2012/02/03

Same Shit, Different Day

More On Property Prices

As if on cue, there are two articles today in the SMH as if to soothe the mounting anxiety about property prices. Here's Ian Verrender trying to say that it's not going to crash dramatically, it's just going to go down slowly.
Among the biggest surprises was that Brisbane, one of the beneficiaries of the resources boom, led the housing market price declines with a 6.7 per cent drop in the year to the end of December.
Adelaide and Melbourne were next in line. But the biggest surprise was the pullback in Perth residential real estate, shedding a whisker under 5 per cent.
Unlikely as it may seem, Sydney was the best performer of all with a decline of just 2.7 per cent over the year. (OK, Canberra outdid Sydney with a 2.6 per cent drop but no one ever pretended it was a normal city.)

He then goes on to argue that these incremental slides down does not amount to a crash.The property market is deflating in an orderly fashion (a bit like the Greek default). But if I were in Brisbane, say and property went down 6.7 % 3 years in a row, that would be close to a 20% drop and I think that would be a massive correction downward that I would feel was a crash. Not to mention these figures are not adjusted for inflation. So... I guess it depends on what people mean by *crash*.

Leith Van Onselen (The name sure sounds like On-Selling to me) has this article here explaining why there's going to be a slow melt in the coming years.
Given that the NSW stamp duty concession expired on 31 December 2011, there is a high likelihood that demand from NSW first-home buyers will recede over the first quarter of 2012, creating headwinds for Sydney home prices and, by extension, national prices as well.

Tuesday's release of the Reserve Bank of Australia's (RBA) credit aggregates data also signaled more headwinds for the Australian housing market. Despite the recent 0.5 per cent cut in mortgage interest rates, Australian housing credit growth slumped to fresh 34-year lows, suggesting that households are becoming increasingly averse to mortgage debt

That sort of dovetails with the Professor Steven Keene analysis about credit deceleration. Even with lowered interest rates, it's hard to imagine there will be more people trying to get in than get out. Plus, when the Greeks finally face reality and admit they're defaulting and when China finally admits it is in financial trouble, one wonders how all this high pricing is going to stay afloat.

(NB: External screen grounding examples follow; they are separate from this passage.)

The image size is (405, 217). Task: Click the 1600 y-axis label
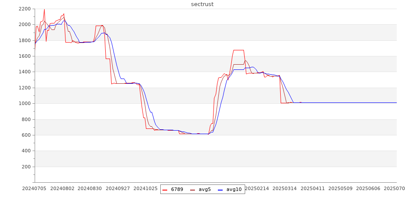click(25, 56)
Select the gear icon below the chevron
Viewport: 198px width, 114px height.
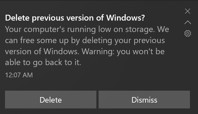tap(188, 34)
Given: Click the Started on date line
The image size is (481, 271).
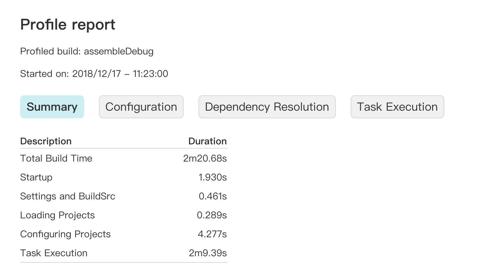Looking at the screenshot, I should coord(94,74).
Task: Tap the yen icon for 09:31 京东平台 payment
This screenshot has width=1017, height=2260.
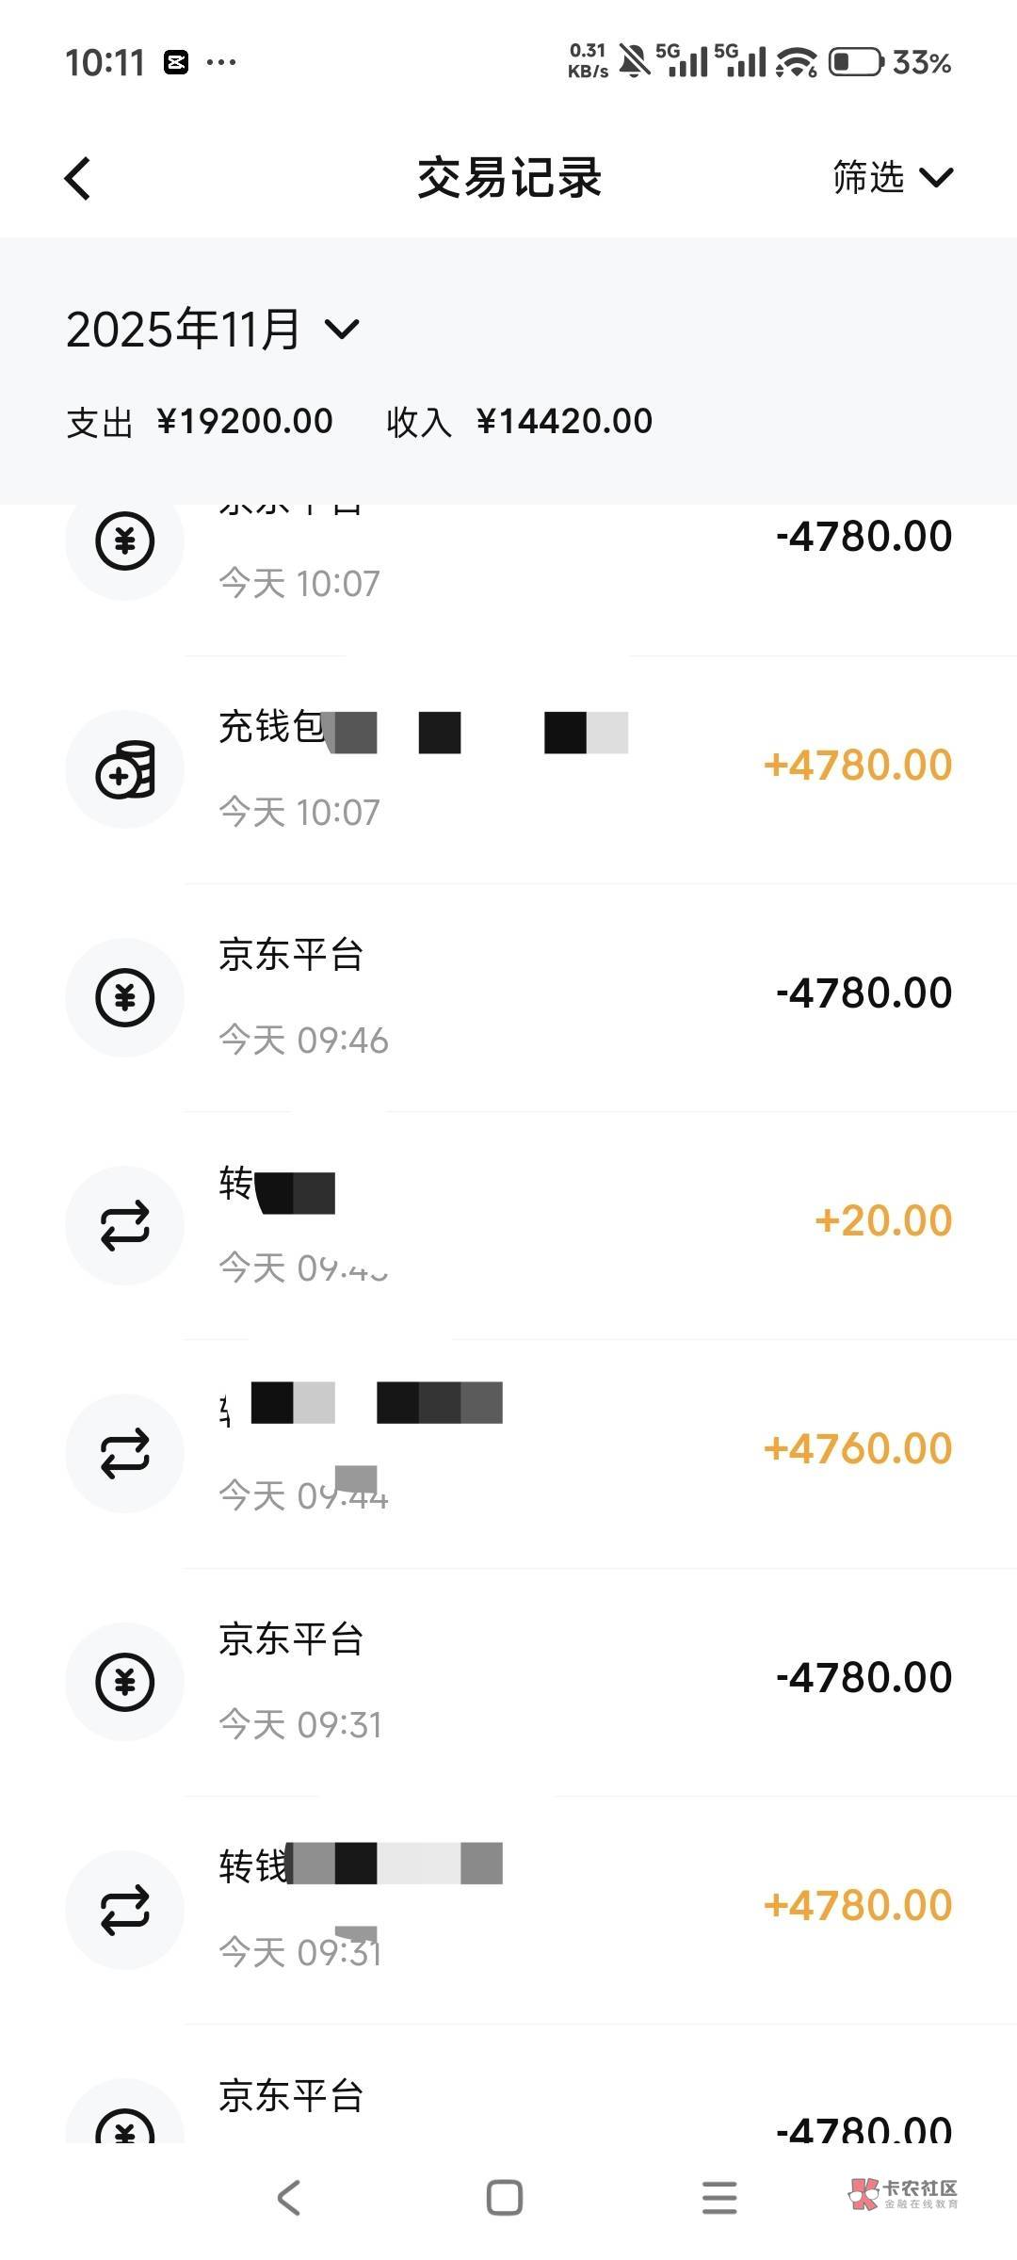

That being said, momentum in a market is an amazing thing. It can be very slow to respond to changing circumstances in reality. It's a little like the Coyote in the Roadrunner cartoons that keeps leaping off the ledge, then looks down to find he has a long way to fall. Somehow momentum keeps carrying the coyote into gravity-defying moments.

Today's Funny Quote

Following on from yesterday's kerfuffle with Gina Rinehart trying to do to our democracy what private equity firms do to perfectly fine companies, here's this remark by an unidentified Fairfax executive:
''Anyone that wanted WA to secede, thought [of] using a nuclear bomb to develop better harbour facilities, does not believe in the science of climate change, thinks the mining resources tax was unfair, wants to import cheap Asian labour to help her make even more money and, most importantly, has no time for any views other than her own is not the ideal person to influence media in this country.''

That just about sums it all up, doesn't it?